Mechanisms of Si Nanoparticle Formation by Molten Salt Magnesiothermic Reduction of Silica for Lithium‐ion Battery Anodes

Abstract Molten salt methods enable the synthesis of Si nanostructures by moderating the thermal energy evolved in highly exothermic magnesiothermic reduction reactions (MRR) of silica. Due to their cost‐effectiveness and scalability, these techniques are well suited for producing nanoscale Si for a number of applications, including energy storage. To control the microstructure morphology and particle size, it is necessary to understand the formation mechanism of the Si produced.

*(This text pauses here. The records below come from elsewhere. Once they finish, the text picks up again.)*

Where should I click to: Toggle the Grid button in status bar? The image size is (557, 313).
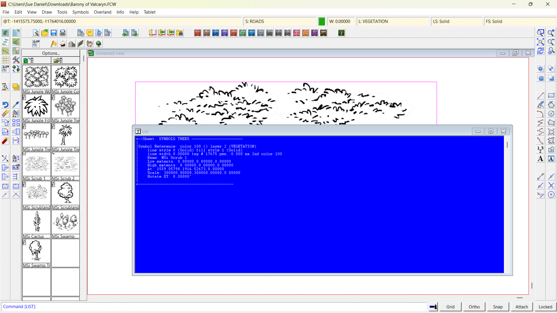(x=450, y=307)
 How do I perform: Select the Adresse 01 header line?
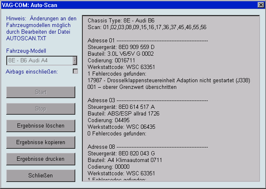tap(148, 40)
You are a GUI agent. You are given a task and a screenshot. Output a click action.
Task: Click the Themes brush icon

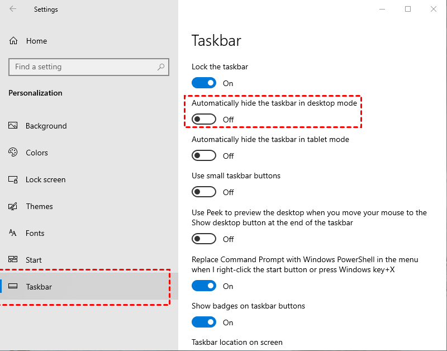13,206
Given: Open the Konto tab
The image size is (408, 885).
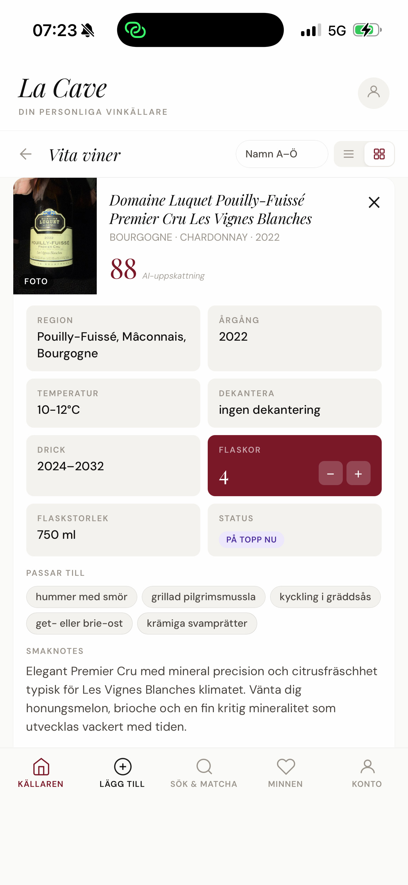Looking at the screenshot, I should coord(367,773).
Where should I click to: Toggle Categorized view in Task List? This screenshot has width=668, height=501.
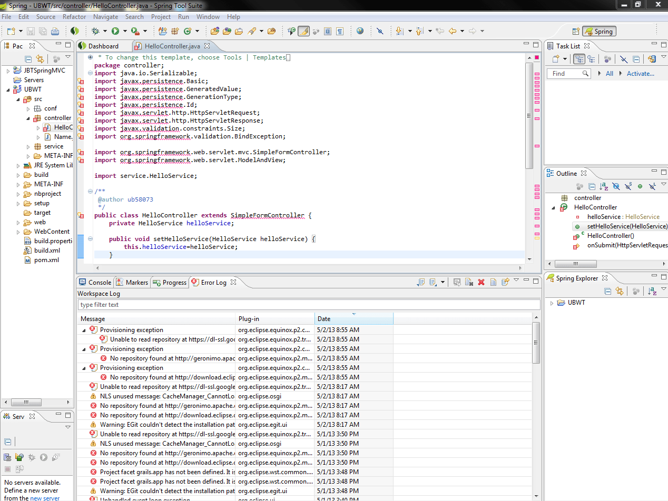point(579,59)
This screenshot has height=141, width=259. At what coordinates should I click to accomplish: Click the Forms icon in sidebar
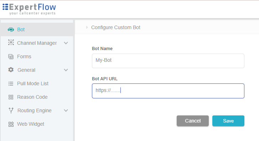(11, 56)
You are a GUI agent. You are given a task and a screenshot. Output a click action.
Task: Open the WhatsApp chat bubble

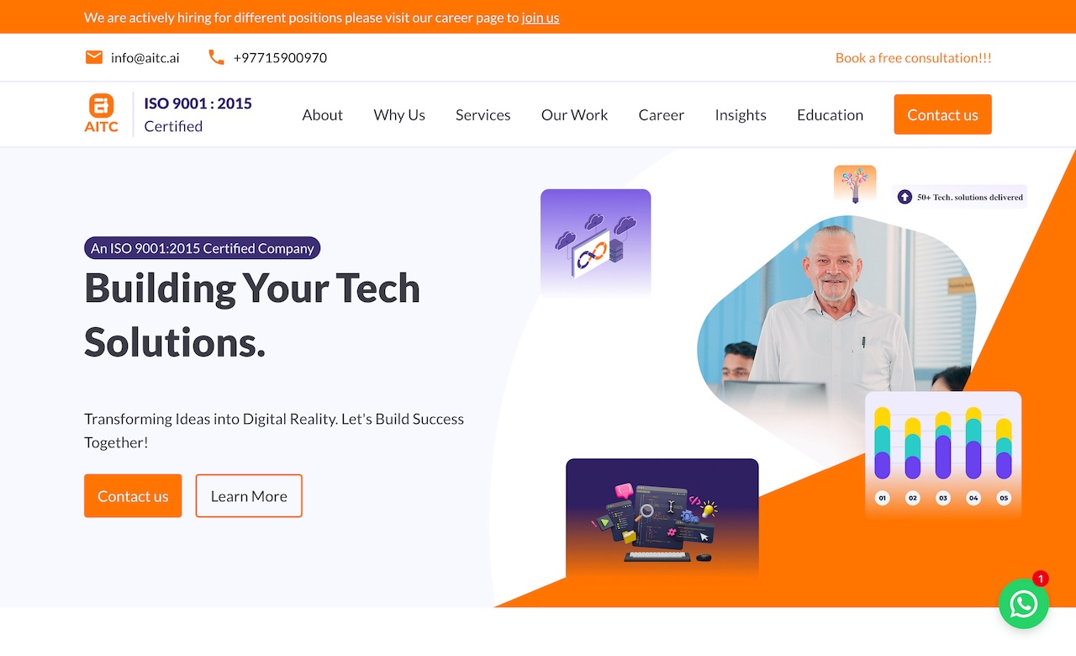click(x=1024, y=603)
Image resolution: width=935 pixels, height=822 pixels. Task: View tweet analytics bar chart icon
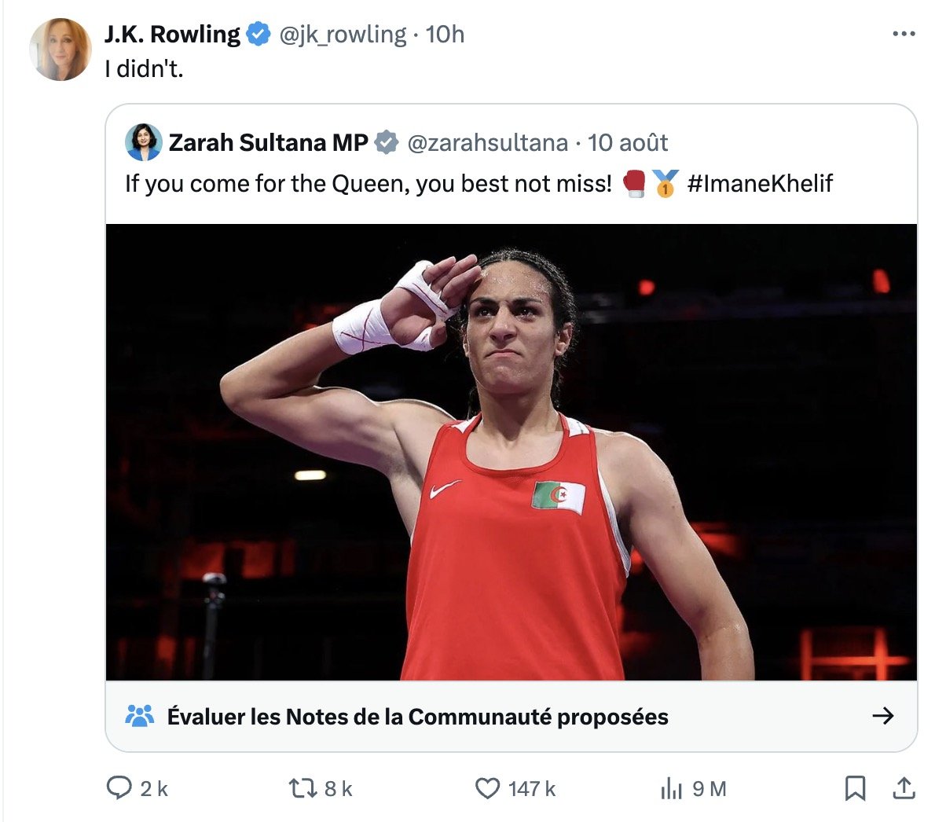coord(671,788)
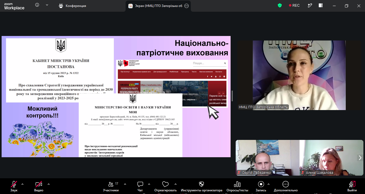Viewport: 365px width, 194px height.
Task: Click the divider handle beside shared screen
Action: (232, 96)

By evaluating the time‐resolved phase evolution, when NaCl moderates the thermal energy generated by MRR of SiO 2 , we elucidate 3 parallel interfacial reaction mechanisms yielding Si nanoparticles – via Mg vapor, Mg‐rich eutectic liquid, and Mg ions dissolved in molten NaCl. These individual Si nanoparticles offer a striking contrast to the typical by‐product of MRR of SiO 2 with and without NaCl, which yields a 3‐dimensional (3‐D) porous network of sintered Si nanoparticles. Lithium‐ion battery half‐cells with electrodes composed of individual Si nanoparticles showed a greater first‐cycle irreversible discharge capacity and faster capacity loss over the first 5 cycles at a current density of 200 mA g −1 compared to half‐cells with electrodes of a porous 3‐D Si network–indicative due to thicker solid electrolyte interphase (SEI) formation on individual particles. At a higher current rate of 400 mA g −1 , once SEI formation and activation of Si are established, both cells exhibit a similar capacity retention rate over 100 cycles.